Recentemente, houve uma polêmica com a Lacoste, que foi criticada por ignorar o público do funk, do trap, que com frequência exalta a marca nas suas músicas. Como você vê essa relação às vezes conflituosa entre marcas e artistas da periferia?

Isso é bem antropologia, né? A gente tenta tropicalizar muito a cultura americana, muito, muito. Inclusive, é até uma dificuldade realizar projetos que retratam São Paulo, porque geralmente as pessoas que estudam comunicação, audiovisual, marketing, publicidade, cinema, tudo isso aí, têm referências de lá, né?

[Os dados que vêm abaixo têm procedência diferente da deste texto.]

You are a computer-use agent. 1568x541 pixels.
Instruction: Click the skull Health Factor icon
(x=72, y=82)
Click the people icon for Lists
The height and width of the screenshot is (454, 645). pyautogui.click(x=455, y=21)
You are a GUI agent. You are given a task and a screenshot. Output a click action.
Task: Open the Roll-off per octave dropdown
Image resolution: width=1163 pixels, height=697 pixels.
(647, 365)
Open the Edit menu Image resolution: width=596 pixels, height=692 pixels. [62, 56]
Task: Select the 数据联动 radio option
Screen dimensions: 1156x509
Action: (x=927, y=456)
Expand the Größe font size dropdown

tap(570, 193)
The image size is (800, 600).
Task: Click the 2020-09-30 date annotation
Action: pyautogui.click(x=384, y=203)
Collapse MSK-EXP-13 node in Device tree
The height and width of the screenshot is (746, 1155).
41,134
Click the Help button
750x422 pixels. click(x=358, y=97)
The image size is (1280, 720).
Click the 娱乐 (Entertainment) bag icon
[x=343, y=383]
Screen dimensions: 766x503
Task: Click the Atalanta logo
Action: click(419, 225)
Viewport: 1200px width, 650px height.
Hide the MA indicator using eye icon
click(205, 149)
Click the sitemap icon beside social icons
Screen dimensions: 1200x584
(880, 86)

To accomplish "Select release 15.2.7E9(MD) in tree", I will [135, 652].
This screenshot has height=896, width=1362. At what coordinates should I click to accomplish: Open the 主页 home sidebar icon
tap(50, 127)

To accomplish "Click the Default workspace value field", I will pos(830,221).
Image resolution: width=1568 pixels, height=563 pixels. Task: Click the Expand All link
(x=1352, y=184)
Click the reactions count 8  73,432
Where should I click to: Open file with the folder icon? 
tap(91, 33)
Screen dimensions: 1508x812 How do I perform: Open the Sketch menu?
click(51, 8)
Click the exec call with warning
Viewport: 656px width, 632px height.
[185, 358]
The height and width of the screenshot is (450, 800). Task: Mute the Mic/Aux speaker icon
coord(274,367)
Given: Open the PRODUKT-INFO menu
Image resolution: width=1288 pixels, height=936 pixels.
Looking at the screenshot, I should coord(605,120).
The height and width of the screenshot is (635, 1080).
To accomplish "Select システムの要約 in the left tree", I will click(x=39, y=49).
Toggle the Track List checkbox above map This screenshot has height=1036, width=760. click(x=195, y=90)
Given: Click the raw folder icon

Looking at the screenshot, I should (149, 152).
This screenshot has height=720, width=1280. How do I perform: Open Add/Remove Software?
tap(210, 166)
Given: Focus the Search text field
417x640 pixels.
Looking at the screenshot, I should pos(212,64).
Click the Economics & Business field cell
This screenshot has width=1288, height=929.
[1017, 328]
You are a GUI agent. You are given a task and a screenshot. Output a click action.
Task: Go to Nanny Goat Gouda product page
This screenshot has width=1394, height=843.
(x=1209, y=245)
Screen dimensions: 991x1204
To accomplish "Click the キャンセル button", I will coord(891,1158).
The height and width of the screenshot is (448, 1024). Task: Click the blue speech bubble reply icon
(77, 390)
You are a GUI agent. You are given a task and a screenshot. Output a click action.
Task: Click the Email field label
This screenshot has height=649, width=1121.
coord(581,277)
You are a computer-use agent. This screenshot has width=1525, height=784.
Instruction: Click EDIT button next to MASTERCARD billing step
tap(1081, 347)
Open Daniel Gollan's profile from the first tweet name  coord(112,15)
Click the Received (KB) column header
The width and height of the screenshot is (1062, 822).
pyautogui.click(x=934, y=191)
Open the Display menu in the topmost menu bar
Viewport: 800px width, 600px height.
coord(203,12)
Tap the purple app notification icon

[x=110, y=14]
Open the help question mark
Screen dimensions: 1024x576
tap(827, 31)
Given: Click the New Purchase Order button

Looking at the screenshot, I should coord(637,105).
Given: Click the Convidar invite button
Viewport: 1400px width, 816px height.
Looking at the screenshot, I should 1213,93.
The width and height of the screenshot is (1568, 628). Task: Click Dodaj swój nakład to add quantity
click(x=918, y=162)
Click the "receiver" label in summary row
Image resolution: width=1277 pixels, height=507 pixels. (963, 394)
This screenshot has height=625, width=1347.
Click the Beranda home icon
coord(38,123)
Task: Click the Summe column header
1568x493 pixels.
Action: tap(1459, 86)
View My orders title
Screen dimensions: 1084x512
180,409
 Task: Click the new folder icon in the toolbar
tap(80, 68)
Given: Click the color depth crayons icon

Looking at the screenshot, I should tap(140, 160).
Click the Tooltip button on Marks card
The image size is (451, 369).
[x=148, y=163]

E, quando falam de urbano, falam de Nova York. Isso está retratado em um documentário chamado Fresh dressed. Ele fala exatamente sobre o que a gente está vivendo agora. Tem um trecho que conta a história do Puff Daddy, que foi o primeiro cara dono de marca, estilista, negro, a desfilar na New York Fashion Week. Ele vendeu roupa para caramba, mas depois de um tempo a galera sentia necessidade de voltar a usar Ralph Lauren. E a gente tá meio que vivendo isso aqui, né? Porque tem diversas marcas brasileiras superbacanas.

“Pessoalmente, investi muito alto em moda, no street fashion. E depois que comecei a ser reconhecido por marcas parei de fazer esse investimento e comecei a me focar em outra coisa.”

Quando essa relação com marcas se estabelece, é uma preocupação para você que não haja uma apropriação por parte dessas marcas da cultura ou de demandas da periferia?

É da natureza do artista buscar o reconhecimento. Então, quando você é reconhecido por uma marca, é muito legal. Pessoalmente, investi muito alto em moda, no street fashion. E, depois que comecei a me a ser reconhecido por marcas, parei de fazer esse investimento e comecei a me focar em outra coisa. Para mim, foi importante.

O investimento que você fez foi motivado por gostar de moda?

Sempre gostei, mas nunca acompanhei muito. Comecei a acompanhar depois de um caso que aconteceu comigo em Paris. Fui à Galeria Lafayette e um segurança ficou atrás de mim. Eu já era o KondZilla, já era conhecido, já tinha ganhado uma grana. Me incomodei muito com aquilo, muito. E aí eu via outros homens negros de quem o segurança não ia atrás. Comecei a pensar: “O que eu tenho de diferente desse cara?”. Vi que a roupa dele era bem legal. Pensei: “Não quero passar por isso nunca mais na vida”. E aí fui trabalhando essa imagem, esse meu posicionamento, até ser reconhecido pelas marcas que eu admirava. Hoje posso afirmar que não invisto mais nisso. Prefiro comprar uma musictech. (risos)

Você foi reconhecido como um dos afrodescendentes mais influentes do mundo em 2019, na lista da Mipad (Most influential People of African Descent), que é apoiada pela ONU. O fato de ser um homem negro pesa de alguma forma em suas decisões de negócio?

Eu não me considero uma pessoa militante, mas entendo meu lugar, sei que tenho lugar de fala para alguns assuntos, de favela ou de uma agenda antirracista. Mas eu uso isso como “opa, calma, aí, eu sou da origem do meu público, eu acredito que sei o que eles gostariam de consumir”. Então, vou produzir com o maior carinho e dedicação. Por ter lugar de fala, acho que fica mais genuíno o conteúdo que a gente faz. Algumas vezes, me questionei se realmente conseguia identificar o que o público gostaria de consumir ou se foi uma sorte que eu dei. E Sintonia foi a prova de que sim.

O que te resta ainda para sonhar? Daqui a dez anos, o que você espera contar que a KondZilla estará fazendo?

Quero contar como foi a nossa trajetória de sucesso para a expansão da KondZilla em outros territórios, como entretenimento para o jovem de favela, de quebrada, de gueto, de periferia. Esse público ao redor do mundo tem algumas características semelhantes mesmo não tendo contato um com o outro. Então acho que dá para aplicar o modelo de negócio da KondZilla em outros territórios fora do Brasil. Esse é um sonho. Acho que nós somos uma das poucas companhias no Brasil e no mundo que estão preparadas para isso.